The World Bank is also assisting the Government of Bihar with technical assistance through a grant from DFID, the United Kingdom Department for International Development, for the Bihar Flood Management Implementation Support Project-II, which seeks to strengthen the institutional framework for flood management and to improve flood warning and preparedness for people living in the affected areas of Bihar
Bihar is also a priority state for the World Bank Group's private sector arm, the International Finance Corporation (IFC).
"Our comprehensive interventions to promote inclusive, clean and sustainable growth in the state by supporting private sector companies like Husk Power Systems and Applied Solar have helped promote innovative models to provide affordable and environment-friendly power to reach off-grid villages in Bihar and expand access," said IFC South Asia Director, Thomas Davenport.

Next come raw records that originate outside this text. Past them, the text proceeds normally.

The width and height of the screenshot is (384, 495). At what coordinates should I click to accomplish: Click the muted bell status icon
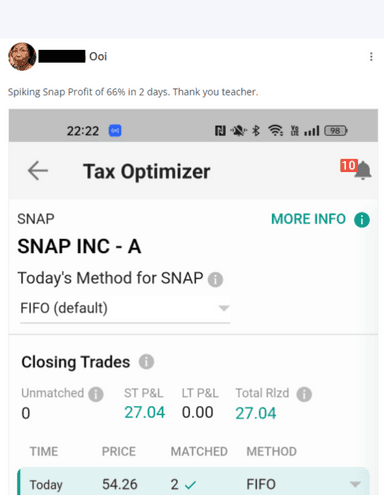(239, 130)
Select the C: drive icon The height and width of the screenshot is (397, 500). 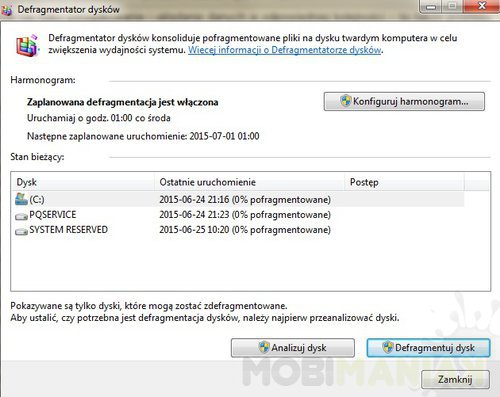(21, 199)
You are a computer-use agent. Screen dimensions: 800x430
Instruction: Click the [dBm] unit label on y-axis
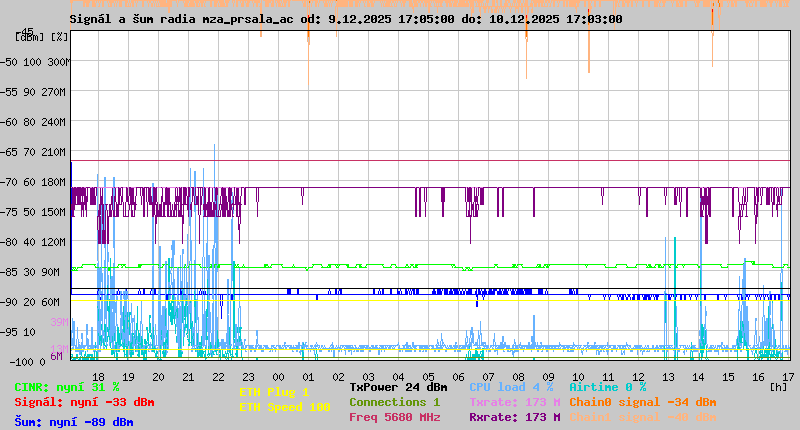30,36
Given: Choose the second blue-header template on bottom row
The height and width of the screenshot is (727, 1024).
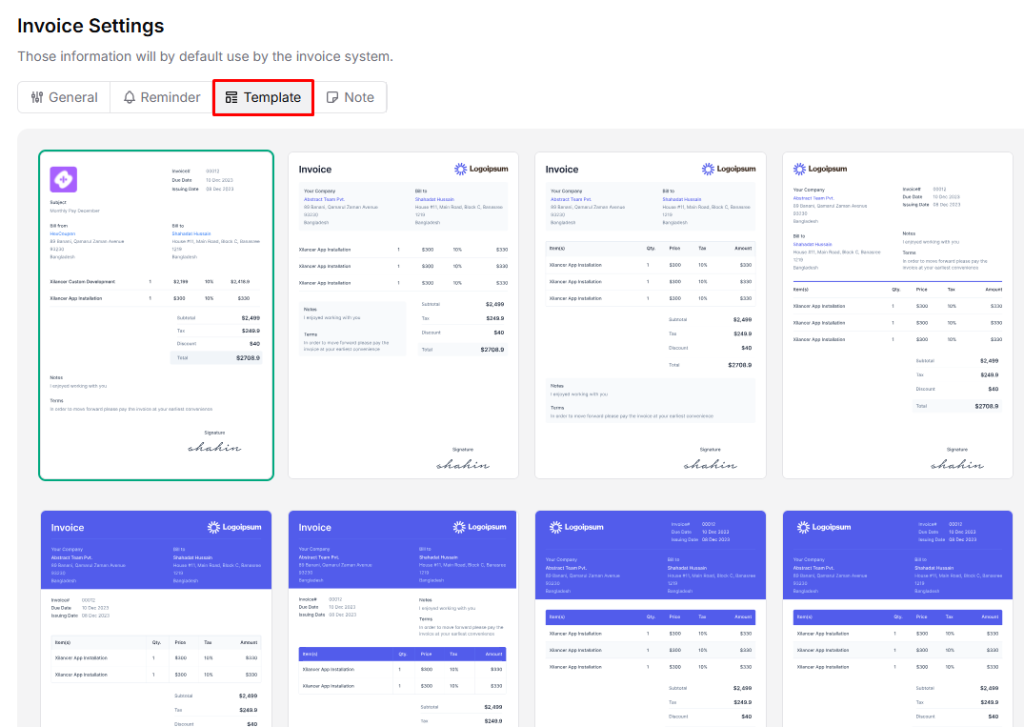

IFC's work with the Bihar Government also includes the design and implementation of a tax reform program to save cost, time and enhance ease of paying taxes for small and large businesses and to introduce reforms in the maize and poultry sectors to generate investments.
"Government of India has been encouraging IFC to expand its involvement in Low Income States as well as in the field of renewable energy," said Rajamony. "We hope that innovative models such as Husk Power Systems, can be emulated in different parts of the country. Although IFC normally works with private sector companies, we attach significant importance to the advisory services they are providing the Government of Bihar on various projects with private sector."
At today's ceremony, documents were signed by Venu Rajamony, Joint Secretary, Department of Economic Affairs, Ministry of Finance, Government of India; Vijoy Prakash, Principal Secretary Planning, Government of Bihar; and Roberto Zagha, World Bank Country Director, India.
At the signing, Zagha said, "We are happy to assist the Government of Bihar in its reconstruction efforts, bringing the lessons learned from past experience to our efforts, and helping the state develop a comprehensive disaster management program in the longer term. To reduce future risks, the project aims to strengthen the capacity of this flood-prone state to manage floods and improve its ability to respond effectively in emergency situations."
The project has five key components:
· Owner Driven Housing Reconstruction - To reconstruct the damaged houses of about 100,000 households using an owner driven reconstruction model.
· Reconstruction of Roads and Bridges - To restore connectivity by reconstructing damaged roads and bridges. About 2.2 million people are expected to benefit from the construction of about 90 bridges and culverts on the state highway and major district roads, as well as from the reconstruction of about 290 km of rural roads.
· Strengthening Flood Management Capacity - To strengthen Bihar's capacity for overall flood forecasting and the management of flood-erosion.
· Livelihood Restoration and Enhancement - To help build social and financial capital, and restore and expand the livelihood opportunities of the affected people.
· Improving Emergency Response Capacity - To provide contingency funding for works, goods and services required to respond in case of future calamities.
The credit is from the International Development Association (IDA), the World Bank's fund for the poorest, which is providing an interest-free loan with 35 years maturity and a 10-year grace period.